I’ve no idea how Klout works out it’s scores, but I’m guessing that there is an element of PageRank style algorithmic bootstrapping going on, in which a person’s Klout score is influenced by the Klout score of folk who interact with a person.
So for example, if we look at @briankelly, we see how he influences other influential (or not) folk on Klout:
One thing I’ve noticed about my Klout scrore is that it tends to be lower than most of the folk I have an OU/edtech style relationship with; and no, I don’t obsess about it… I just occasionally refer to it when Klout is in the news, as it was today with an announced tie up with Bing: Bing and Klout Partner to Strengthen Social Search and Online Influence. In this case, if my search results are going to be influenced by Bing, I want to understand what effect that might have on the search results I’m presented with, and how my content/contributions might be being weighted in other peoples’ search results.

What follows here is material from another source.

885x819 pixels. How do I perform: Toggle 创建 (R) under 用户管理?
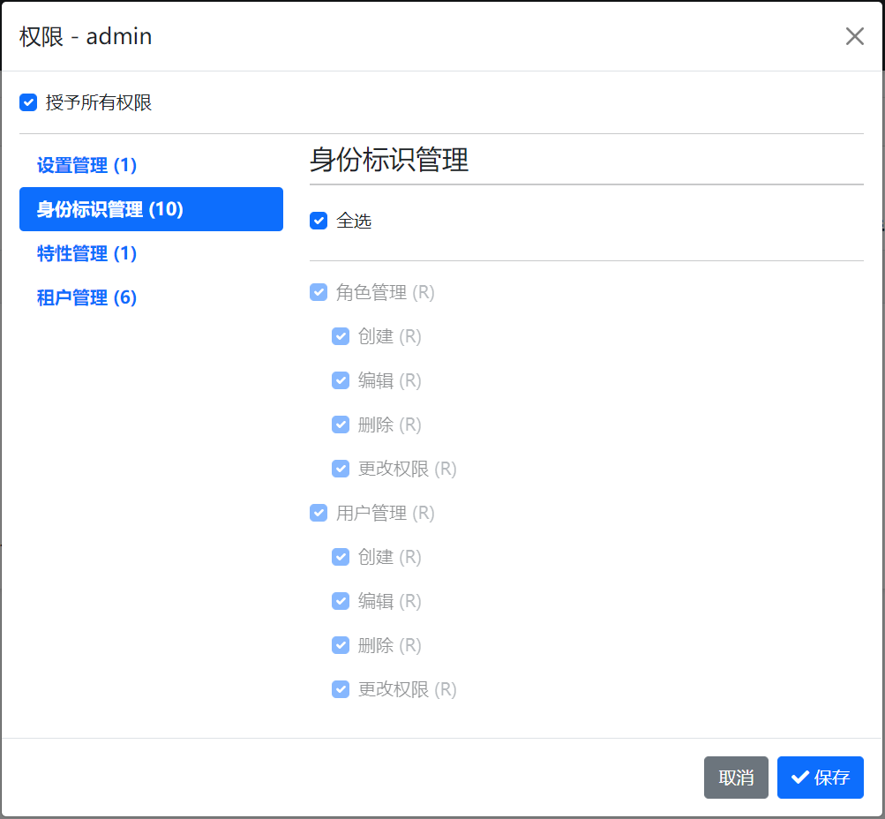pyautogui.click(x=341, y=557)
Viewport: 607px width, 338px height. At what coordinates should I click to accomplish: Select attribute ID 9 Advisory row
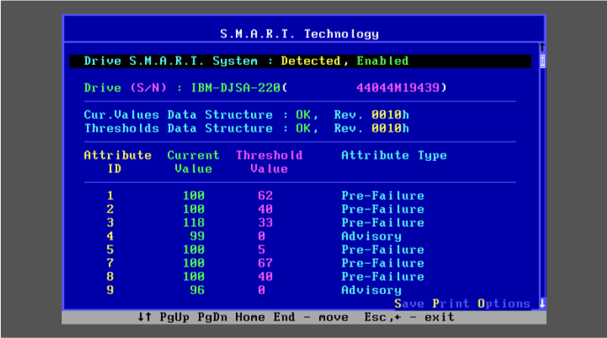coord(265,290)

So here’s a look at the Klout scrores of the folk I’ve influenced on Klout:
Hmm… seems like many of them are sensible and are completely ignoring Klout. So I’m wondering: is my Klout score depressed relative to other ed-tech folk who are on Klout because I’m not interacting with folk who are playing the Klout game? Which is to say: if you are generating ranking scores based at least in part on the statistics of a particular netwrok, it can be handy to know what netwrok those stats are being measured on. If Klout stats are dominated by components based on networks statistics calculated from membership of the Klout network, that is very different to the sorts of scores you might get if the same stats were calculated over the whole of the Twitter network graph…
Sort of, but not quite, related: a few articles on sampling error and sample bias – Is Your Survey Data Lying to You? and The Most Dangerous Porfession: A Note on Nonsampling Error.
PS Hmmm.. I wonder how my Technorati ranking is doing today…;-)
Tony – interesting post as always. I’ve been kind of ignoring Klout too. Although I use twitter and google plus, and do a bit of blogging, I have so far completely avoided facebook – don’t even have an account. I wonder if it is possible to have a high Klout score whilst completely ignoring a large piece of the networking universe – meaning does being very active in a particular area (say twitter, blogging) completely compensate for non participation (I assume that facebook doesn’t figure very highly in your daily community interactions) in others. I imagine Klout obsessives may also increase their score simply by being so.
bruce
@bruce The only evidence I have is anecdotal… I don’t understand the new Klout UI at all – in the old one, it used to be possible to look at the contribution to other people’s rank coming from Twitter, Faceboook, Google+ etc (so for example, @briankelly I think was mainly Twitter, as I am, @mhawksey and @ajcann were growing their Google+ contributions etc.). I’m not sure if it’s still an option to see breakdowns for other people, or do side by side comparisons between my account and someone else’s. (TBH, I don’t really care enough to go digging around to see if it’s still possible…)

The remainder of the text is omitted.